Task instructions:
A – In the passage on biological exchanges, what variety of rice made southern China much more productive from the thirteenth century onwards?
B – Decide whether each statement agrees with the passage on biological exchanges. For each, answer yes or no and quote the words of the passage that decide it.
(i) Mariners on the Indian Ocean brought sorghum to India.
(ii) The antipodes gave the world a crop comparable to the potato.
(iii) Caravan traffic first sustained trade between China and the Mediterranean world at around 100 b.c.e.
C – Pick up the passage on biological exchanges from where it stops, and continue it in the same style.

====== Text passage

Crosby's legacy lies not in the comprehensiveness of chronicling the Columbian Exchange, but in the establishment of a perspective, a model for understanding ecological and social events. Indeed, with a little imagination one can find exchanges of the sort Crosby illuminated almost everywhere. Most of these are shrouded in the mists of time and will never be understood in the detail that Crosby was able to provide for the Columbian Exchange. Long before Columbus, mariners on the Indian Ocean learned to navigate the monsoon winds and sail between the coasts of East Africa and India. They carried crops, pests, weeds, and diseases back and forth, bringing sorghum, pearl millet, and finger millet to India. Similar exchanges on the monsoon winds took place between the archipelagoes of southeast Asia and China. Champa rice, an early-ripening variety, made southern China much more productive from the thirteenth century onwards and helped underwrite the prosperity and power of Song and Ming China. More recently, as Crosby explored in his later book, a large-scale, if rather one-sided, biological exchange took place between Pacific Islands and Australia on the one hand, and Eurasia on the other. This took place after the navigations of Captain James Cook in the late eighteenth century, uniting previously separate ecosystems with dramatic results that paralleled the Columbian Exchange. The antipodes had no equivalent of the potato or maize to give to the world (eucalyptus trees are perhaps their most successful biological export), but for the peoples and ecosystems of Australia, New Zealand, or Tahiti, the Cook Exchange, as it might be called, proved jarring in the extreme.

Parallels to the Columbian Exchange occurred on land as well. When caravan traffic first sustained commercial exchanges between China and the Mediterranean world at around 100 b.c.e., seeds, spores, and germs went along for the bumpy ride. Cherries, and perhaps smallpox and measles, came to the Roman world; China acquired grapes, alfalfa, donkeys, camels, and also perhaps smallpox and measles, among other items.

============
====== Information given

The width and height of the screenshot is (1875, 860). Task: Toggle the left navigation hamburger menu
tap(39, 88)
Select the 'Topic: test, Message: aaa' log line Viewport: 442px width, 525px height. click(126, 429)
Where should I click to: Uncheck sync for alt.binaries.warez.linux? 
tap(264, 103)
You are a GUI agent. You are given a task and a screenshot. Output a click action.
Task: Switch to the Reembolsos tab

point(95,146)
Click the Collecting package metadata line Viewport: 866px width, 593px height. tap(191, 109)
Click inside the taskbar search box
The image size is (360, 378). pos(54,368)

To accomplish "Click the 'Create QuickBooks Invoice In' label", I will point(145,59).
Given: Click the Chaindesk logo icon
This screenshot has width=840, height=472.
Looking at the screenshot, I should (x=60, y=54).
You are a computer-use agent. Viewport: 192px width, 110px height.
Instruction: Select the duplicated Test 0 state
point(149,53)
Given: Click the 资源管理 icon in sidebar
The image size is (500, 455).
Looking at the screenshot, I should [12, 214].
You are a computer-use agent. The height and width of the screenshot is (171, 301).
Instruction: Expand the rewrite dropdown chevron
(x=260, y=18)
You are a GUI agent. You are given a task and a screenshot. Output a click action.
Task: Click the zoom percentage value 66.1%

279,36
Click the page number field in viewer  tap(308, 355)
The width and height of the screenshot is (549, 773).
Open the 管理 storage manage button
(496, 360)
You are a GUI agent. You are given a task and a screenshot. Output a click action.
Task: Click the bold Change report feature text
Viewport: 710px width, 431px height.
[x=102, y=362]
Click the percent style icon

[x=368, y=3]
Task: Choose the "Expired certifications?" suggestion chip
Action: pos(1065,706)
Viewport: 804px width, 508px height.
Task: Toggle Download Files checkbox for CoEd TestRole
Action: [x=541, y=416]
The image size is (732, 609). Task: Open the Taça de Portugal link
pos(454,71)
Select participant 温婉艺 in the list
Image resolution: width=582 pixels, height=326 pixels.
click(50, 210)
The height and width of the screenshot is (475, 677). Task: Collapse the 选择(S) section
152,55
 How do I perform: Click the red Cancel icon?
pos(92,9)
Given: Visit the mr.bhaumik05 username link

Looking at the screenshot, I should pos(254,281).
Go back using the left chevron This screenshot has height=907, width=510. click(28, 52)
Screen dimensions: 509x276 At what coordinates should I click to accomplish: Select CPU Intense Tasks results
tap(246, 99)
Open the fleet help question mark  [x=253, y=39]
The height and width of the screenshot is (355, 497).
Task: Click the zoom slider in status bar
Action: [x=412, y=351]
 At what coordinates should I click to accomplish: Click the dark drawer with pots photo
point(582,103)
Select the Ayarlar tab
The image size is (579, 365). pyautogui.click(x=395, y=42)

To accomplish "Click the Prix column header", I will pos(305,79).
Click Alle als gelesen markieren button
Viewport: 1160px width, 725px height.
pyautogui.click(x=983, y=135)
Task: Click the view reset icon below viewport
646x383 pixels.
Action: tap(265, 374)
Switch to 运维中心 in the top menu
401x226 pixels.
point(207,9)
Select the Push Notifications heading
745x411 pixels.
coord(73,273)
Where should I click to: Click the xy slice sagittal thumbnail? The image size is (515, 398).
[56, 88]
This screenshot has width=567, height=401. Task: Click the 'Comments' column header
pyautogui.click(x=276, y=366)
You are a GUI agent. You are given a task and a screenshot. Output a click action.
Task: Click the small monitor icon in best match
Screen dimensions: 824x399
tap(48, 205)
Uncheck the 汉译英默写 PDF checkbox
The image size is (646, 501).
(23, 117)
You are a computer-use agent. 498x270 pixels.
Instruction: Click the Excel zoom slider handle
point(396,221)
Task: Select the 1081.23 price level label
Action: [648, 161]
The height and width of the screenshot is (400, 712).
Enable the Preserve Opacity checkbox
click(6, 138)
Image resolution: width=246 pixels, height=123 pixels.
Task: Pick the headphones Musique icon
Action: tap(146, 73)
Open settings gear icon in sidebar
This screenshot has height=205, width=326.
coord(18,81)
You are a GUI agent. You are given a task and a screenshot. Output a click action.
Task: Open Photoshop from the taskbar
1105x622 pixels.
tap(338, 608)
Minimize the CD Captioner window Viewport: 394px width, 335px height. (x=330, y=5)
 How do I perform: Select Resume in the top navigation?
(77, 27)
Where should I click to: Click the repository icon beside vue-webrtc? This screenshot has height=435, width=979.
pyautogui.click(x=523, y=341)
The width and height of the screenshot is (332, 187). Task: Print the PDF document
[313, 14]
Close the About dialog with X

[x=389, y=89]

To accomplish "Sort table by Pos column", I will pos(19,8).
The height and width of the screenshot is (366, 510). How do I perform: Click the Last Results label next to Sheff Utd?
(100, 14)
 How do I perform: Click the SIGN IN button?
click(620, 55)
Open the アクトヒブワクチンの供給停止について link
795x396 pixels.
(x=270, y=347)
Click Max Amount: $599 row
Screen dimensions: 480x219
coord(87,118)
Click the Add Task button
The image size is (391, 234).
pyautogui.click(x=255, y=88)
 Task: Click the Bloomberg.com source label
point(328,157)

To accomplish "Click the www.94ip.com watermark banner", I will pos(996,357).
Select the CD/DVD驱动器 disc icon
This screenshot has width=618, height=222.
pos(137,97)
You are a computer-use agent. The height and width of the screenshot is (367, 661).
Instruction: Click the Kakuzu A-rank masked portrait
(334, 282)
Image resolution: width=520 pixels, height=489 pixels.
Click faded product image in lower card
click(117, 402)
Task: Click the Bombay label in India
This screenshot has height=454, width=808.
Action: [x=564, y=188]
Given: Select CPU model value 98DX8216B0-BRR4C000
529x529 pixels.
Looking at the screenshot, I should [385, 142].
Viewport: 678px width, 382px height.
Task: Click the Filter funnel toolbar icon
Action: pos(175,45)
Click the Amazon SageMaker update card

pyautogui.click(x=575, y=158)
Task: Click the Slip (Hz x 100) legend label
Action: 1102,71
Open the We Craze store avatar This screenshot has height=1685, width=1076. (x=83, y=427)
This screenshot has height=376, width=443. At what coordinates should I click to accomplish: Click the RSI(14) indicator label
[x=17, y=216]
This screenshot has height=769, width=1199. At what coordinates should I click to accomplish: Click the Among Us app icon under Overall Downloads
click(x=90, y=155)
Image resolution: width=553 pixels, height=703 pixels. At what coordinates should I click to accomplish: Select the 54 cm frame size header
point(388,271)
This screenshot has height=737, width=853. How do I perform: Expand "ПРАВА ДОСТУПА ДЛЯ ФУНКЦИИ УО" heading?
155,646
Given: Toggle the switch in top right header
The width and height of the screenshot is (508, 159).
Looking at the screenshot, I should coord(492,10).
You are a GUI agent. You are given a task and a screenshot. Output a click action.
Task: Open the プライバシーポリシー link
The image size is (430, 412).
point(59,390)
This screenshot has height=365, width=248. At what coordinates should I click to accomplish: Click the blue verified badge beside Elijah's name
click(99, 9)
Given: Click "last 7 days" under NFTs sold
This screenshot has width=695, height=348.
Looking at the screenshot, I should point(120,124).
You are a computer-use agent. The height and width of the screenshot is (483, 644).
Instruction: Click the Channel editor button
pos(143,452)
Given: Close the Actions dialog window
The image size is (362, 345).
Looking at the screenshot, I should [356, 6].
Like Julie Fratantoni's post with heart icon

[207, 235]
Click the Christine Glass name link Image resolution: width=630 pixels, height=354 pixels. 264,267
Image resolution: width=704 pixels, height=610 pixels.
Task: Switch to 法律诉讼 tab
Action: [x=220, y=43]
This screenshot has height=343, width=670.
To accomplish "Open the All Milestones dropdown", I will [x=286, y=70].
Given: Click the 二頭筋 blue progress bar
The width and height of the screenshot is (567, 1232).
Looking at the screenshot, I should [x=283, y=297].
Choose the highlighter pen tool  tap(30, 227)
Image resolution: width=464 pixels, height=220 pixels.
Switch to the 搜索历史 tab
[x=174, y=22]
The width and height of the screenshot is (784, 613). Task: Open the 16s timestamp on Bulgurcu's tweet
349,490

============

Answers to the problems:
A – Champa rice, an early-ripening variety.

B –
(i) Yes: "bringing sorghum, pearl millet, and finger millet to India"
(ii) No: "The antipodes had no equivalent of the potato or maize to give to the world"
(iii) Yes: "When caravan traffic first sustained commercial exchanges between China and the Mediterranean world at around 100 b.c.e."

C –
Something similar must have happened when caravans crossed the Sahara Desert between the Maghreb and the West African sahel. An African Columbus, whose name we will never know, inaugurated regular traffic sometime before 500 c.e. Horses came to West Africa, with revolutionary political consequences that roughly paralleled the impact of horses upon the Plains Indian of North America, although the difficulty of raising horses in West Africa altered the situation somewhat. Nonetheless, the military use of horses, especially against peoples who did not have them, helped reorganize West Africa, giving rise to large empires such as Ghana, Mali, and Songhai.

Trans-Saharan caravans probably also exchanged pathogens between West Africa and the Mediterranean world. The syphilis outbreak of the 1490s, which may have resulted from an import from the Americas, could also represent a mutation of West African yaws. In the reverse direction, some of the crowd and herd diseases of Eurasia may have entered West Africa in the tissues of camel drivers. Rats and fleas may have crossed the Sahara this way too, bringing bubonic plague to the sahel in the great pandemic of the fourteenth century.

These biological exchanges, if indeed they occurred as I suggest, helped shape the history of Eurasia and Africa as surely as the Columbian Exchange. Their impacts were perhaps smaller in scale and, at least at the moment, less well documented than the impacts that Crosby put in the spotlight. But perhaps one day they too will find their Crosby, who will write books that would both please Aldo Leopold's ghost and change someone's vision of history on a damp afternoon.

J. R. MCNEILL     

NOTES

1. A predecessor of sorts was Hans Zinsser's delightful Rats, Lice, and History (1934), a medical doctor's irreverent biography of typhus.

2. E.g. Judith Carney, Black Rice (Cambridge, MA: Harvard University Press, 2001).